We’ve also reduced our position in Intertek as we expect Coronavirus to have a significant impact on global trade and supply chains, which doesn’t bode well for its business. We have also trimmed back Ideagen and GB Group; both of which have held up well so far and had grown to occupy higher weightings than we wanted.

We have used some of these sales proceeds to increase our exposure to Relx, Unilever, Diageo and Visa. We expect the defensive qualities of Relx, with its high proportion of subscription revenue, and Unilever with its diverse portfolio of largely essential goods (like food and shampoo) to shine through in the current environment (although note Relx has some exposure to events and exhibitions which will be severely impacted).

Diageo and Visa will, we suspect, see a big negative impact from Cornonavirus in some parts of their businesses, but other parts should remain resilient. Diageo will see a major decline in sales to pubs, bars and restaurants but sales through supermarkets and convenience channels should hold up much better. Visa’s travel-related revenue streams will see a significant impact from this period of lockdown, but we believe the current situation is likely to accelerate the trend towards digital and card payments.

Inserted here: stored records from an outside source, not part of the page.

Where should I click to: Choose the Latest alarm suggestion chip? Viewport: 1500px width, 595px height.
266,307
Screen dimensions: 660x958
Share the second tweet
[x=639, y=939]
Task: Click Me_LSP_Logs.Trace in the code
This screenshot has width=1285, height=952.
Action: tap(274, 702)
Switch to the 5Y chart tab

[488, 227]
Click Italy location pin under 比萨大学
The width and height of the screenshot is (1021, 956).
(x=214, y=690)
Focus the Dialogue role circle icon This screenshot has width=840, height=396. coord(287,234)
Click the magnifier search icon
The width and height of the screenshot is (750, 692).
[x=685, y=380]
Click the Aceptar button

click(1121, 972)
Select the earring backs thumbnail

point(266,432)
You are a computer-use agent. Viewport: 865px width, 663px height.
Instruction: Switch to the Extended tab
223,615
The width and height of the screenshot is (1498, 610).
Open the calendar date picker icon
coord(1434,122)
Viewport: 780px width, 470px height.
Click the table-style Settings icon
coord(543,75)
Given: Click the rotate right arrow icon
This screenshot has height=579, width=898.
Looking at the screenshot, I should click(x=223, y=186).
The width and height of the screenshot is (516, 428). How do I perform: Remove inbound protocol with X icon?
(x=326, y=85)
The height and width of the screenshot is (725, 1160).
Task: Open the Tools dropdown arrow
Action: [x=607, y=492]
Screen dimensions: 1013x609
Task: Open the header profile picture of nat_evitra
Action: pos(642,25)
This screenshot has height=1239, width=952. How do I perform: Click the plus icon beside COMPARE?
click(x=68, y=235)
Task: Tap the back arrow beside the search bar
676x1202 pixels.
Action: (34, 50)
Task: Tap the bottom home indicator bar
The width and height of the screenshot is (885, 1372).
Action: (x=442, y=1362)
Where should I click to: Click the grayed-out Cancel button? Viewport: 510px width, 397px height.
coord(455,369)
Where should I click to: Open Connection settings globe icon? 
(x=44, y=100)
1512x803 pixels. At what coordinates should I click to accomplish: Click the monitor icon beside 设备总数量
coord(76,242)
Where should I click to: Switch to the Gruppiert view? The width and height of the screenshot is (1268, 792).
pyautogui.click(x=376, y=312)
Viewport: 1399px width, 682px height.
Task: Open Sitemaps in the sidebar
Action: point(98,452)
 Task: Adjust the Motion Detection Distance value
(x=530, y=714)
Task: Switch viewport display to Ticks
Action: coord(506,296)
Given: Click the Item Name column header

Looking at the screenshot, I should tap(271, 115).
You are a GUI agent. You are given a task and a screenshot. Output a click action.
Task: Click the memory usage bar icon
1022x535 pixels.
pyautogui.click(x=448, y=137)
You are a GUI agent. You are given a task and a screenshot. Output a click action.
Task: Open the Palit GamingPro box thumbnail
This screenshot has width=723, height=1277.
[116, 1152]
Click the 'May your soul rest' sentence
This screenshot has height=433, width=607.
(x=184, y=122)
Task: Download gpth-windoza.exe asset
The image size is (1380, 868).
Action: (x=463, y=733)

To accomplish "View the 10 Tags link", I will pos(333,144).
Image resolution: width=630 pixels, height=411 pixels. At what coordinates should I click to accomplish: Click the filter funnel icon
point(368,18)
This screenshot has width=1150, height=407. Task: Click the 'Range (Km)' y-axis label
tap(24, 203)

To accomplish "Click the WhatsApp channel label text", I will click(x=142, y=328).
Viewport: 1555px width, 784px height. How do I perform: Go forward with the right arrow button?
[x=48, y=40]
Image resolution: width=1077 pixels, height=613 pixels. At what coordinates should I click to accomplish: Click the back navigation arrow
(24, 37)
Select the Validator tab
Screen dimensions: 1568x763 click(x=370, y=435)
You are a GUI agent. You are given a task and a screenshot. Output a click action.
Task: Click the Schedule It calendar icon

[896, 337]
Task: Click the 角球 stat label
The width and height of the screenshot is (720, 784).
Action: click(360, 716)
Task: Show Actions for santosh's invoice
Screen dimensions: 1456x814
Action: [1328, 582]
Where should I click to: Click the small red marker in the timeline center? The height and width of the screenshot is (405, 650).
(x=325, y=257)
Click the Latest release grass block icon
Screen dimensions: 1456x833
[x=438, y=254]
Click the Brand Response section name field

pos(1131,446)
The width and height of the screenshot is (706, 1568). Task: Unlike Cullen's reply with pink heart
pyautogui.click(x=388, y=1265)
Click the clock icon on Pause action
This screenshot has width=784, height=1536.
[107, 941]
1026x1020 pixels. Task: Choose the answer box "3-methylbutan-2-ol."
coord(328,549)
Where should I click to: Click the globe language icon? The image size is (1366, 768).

We’ve also made modest additions to Sabre Insurance, the specialist motor insurer, which if anything could benefit from fewer accidents on the roads; as well as Shell which we deem to be strong enough to withstand this period of lower oil prices.

Please note the author and/or his connected parties own shares in Sanne Group and Ascential. 

Important - This article is not advice or a recommendation to buy, sell or hold any investment. No view is given on the present or future value or price of any investment, and investors should form their own view on any proposed investment. This article has not been prepared in accordance with legal requirements designed to promote the independence of investment research and is considered a marketing communication. Non-independent research is not subject to FCA rules prohibiting dealing ahead of research, however HL has put controls in place (including dealing restrictions, physical and information barriers) to manage potential conflicts of interest presented by such dealing. Please see our full non-independent research for more information. Unless otherwise stated performance figures are from Bloomberg and estimates, including prospective yields, are a consensus of analyst forecasts from Bloomberg. They are not a reliable indicator of future performance. Yields are variable and not guaranteed.